Depends on the injection of course.


B vitamin IV injections are great for hangovers.


> I'm learning stuff from it: There's an Indian epic that's 10 times as long as ...

From a cursory websearch:

> At about 1.8 million words in total, the Mahābhārata is roughly ten times the length of the Iliad and the Odyssey combined

https://en.wikipedia.org/wiki/Mahabharata


It was really hard to find good quality of Steve Jobs' voice, most of his speeches are keynotes on stage, I honestly was surprised that we managed to get to that quality from such poor quality recordings.


You can hear the "space" when Steve Jobs is talking that a lot of the training material are from keynotes on a stage in a big space. That's why it sounds a bit "thin" compared to Joe Rogans voice which is probably mostly based on recordings in a studio with Joe being close to a microphone (and a proper microphone for recording)
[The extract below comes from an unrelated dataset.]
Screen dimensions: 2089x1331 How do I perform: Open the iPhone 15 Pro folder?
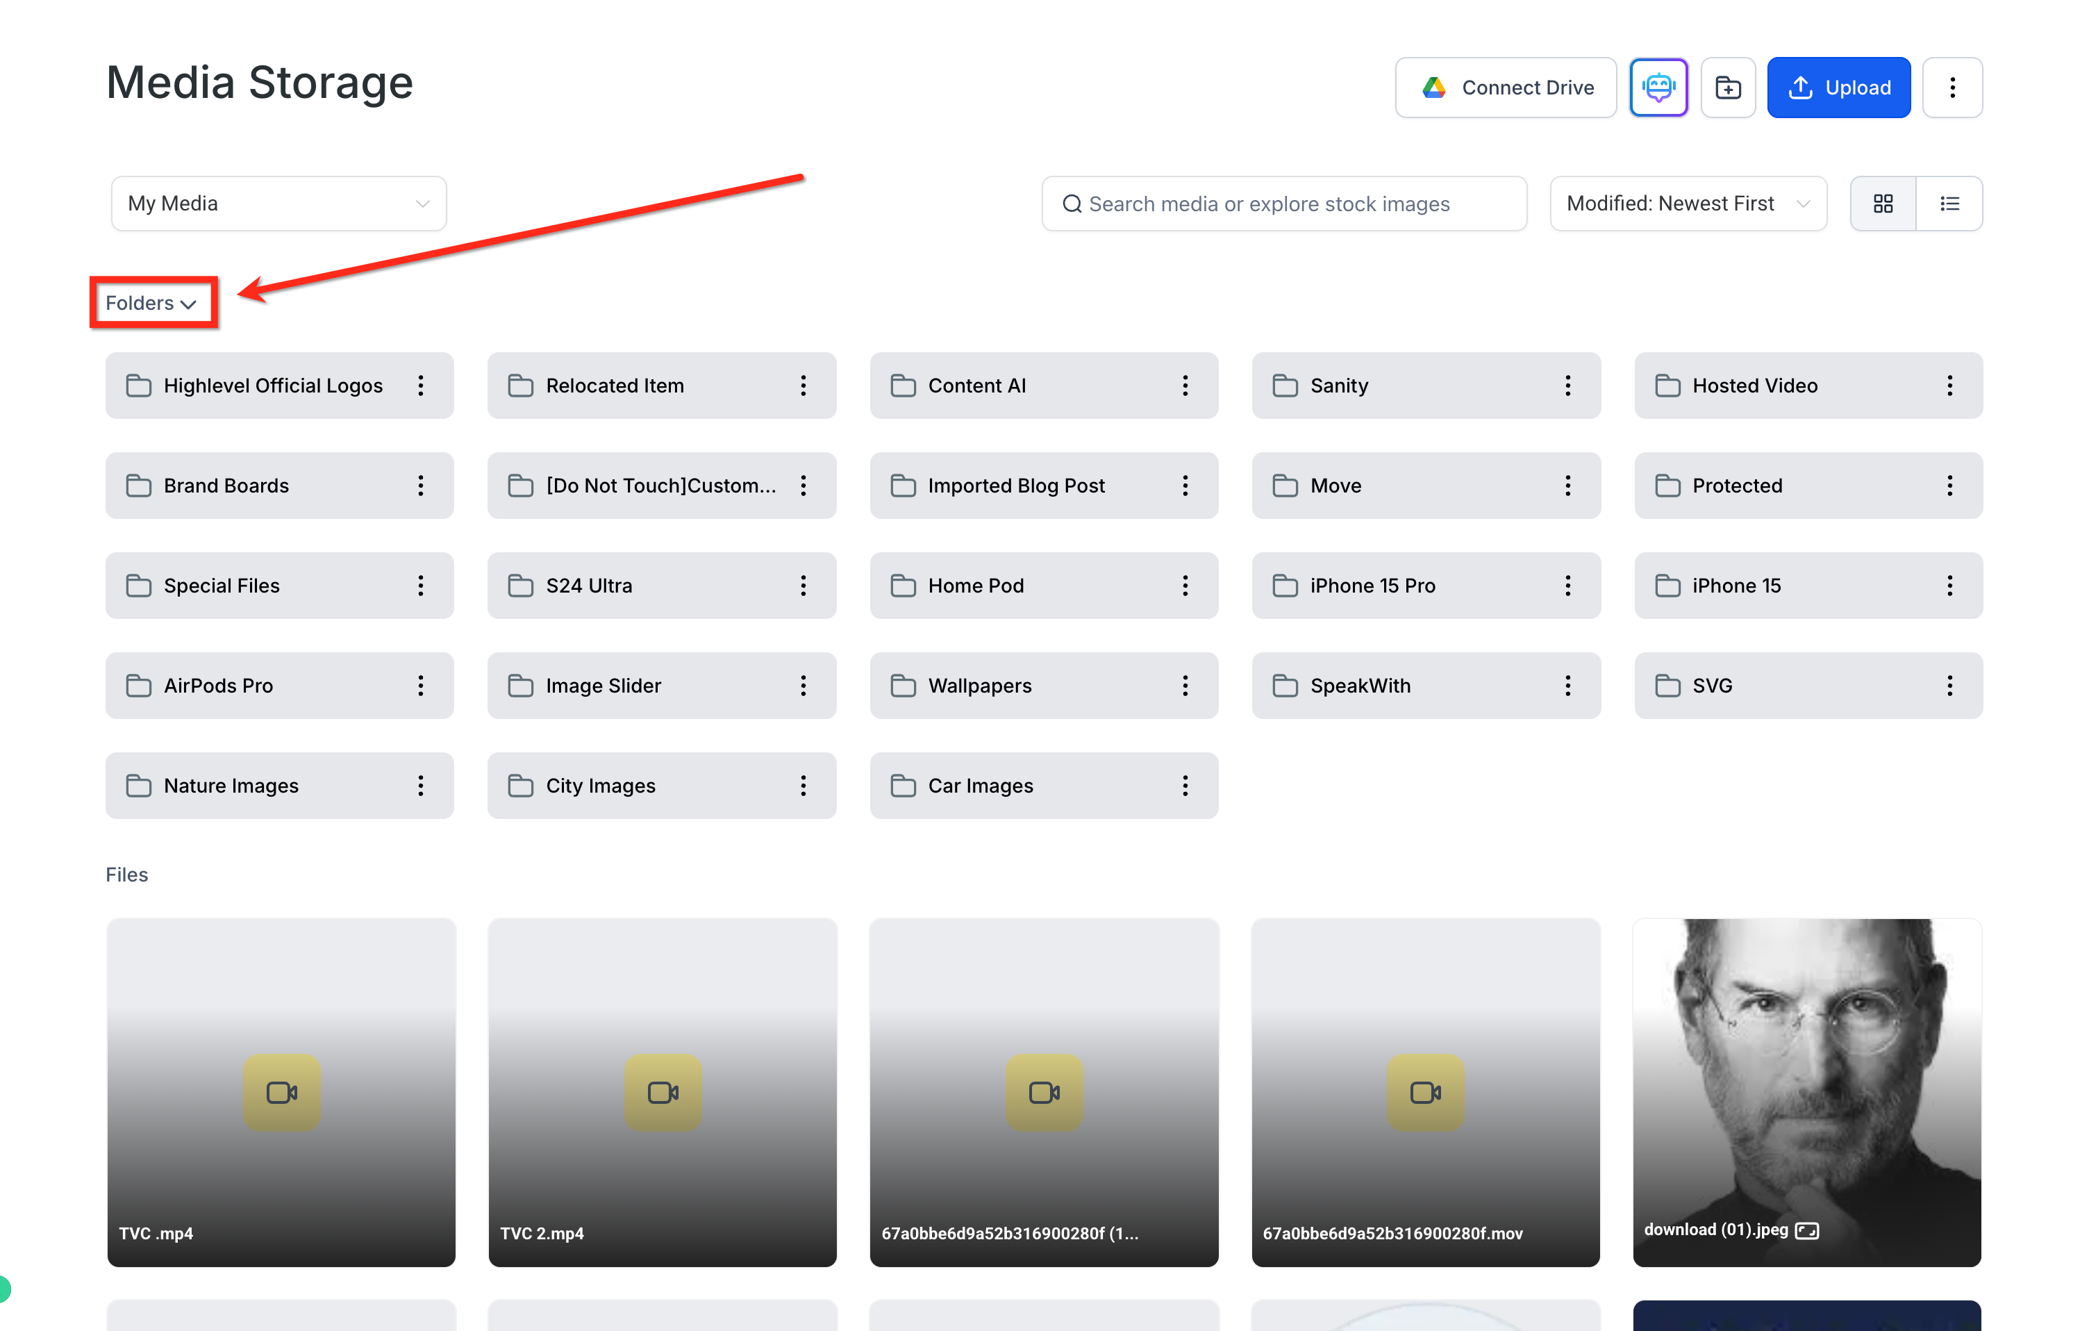click(1372, 586)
I work in audio post production and would be happy to take a crack at cleaning up your source audio. There's a lot we can do to isolate the dialogue from the space and restore presence.


AI Jobs' comments on the emergence of spirituality from the Indian subcontinent and his belief that intuitive knowledge is as real as scientific knowledge sounds like something he absolutely would have said.


That might just be lack of inputs for Jobs compared to Rogan. Like we have tons of Rogan speaking in a podcast setting. We have very few Jobs interviews in comparison and the ones we do have take place over a much longer stretch of his life (so speech patterns will have changed). I might also guess that a decent amount of Jobs' audio might be from non-conversational contexts like keynotes and lectures.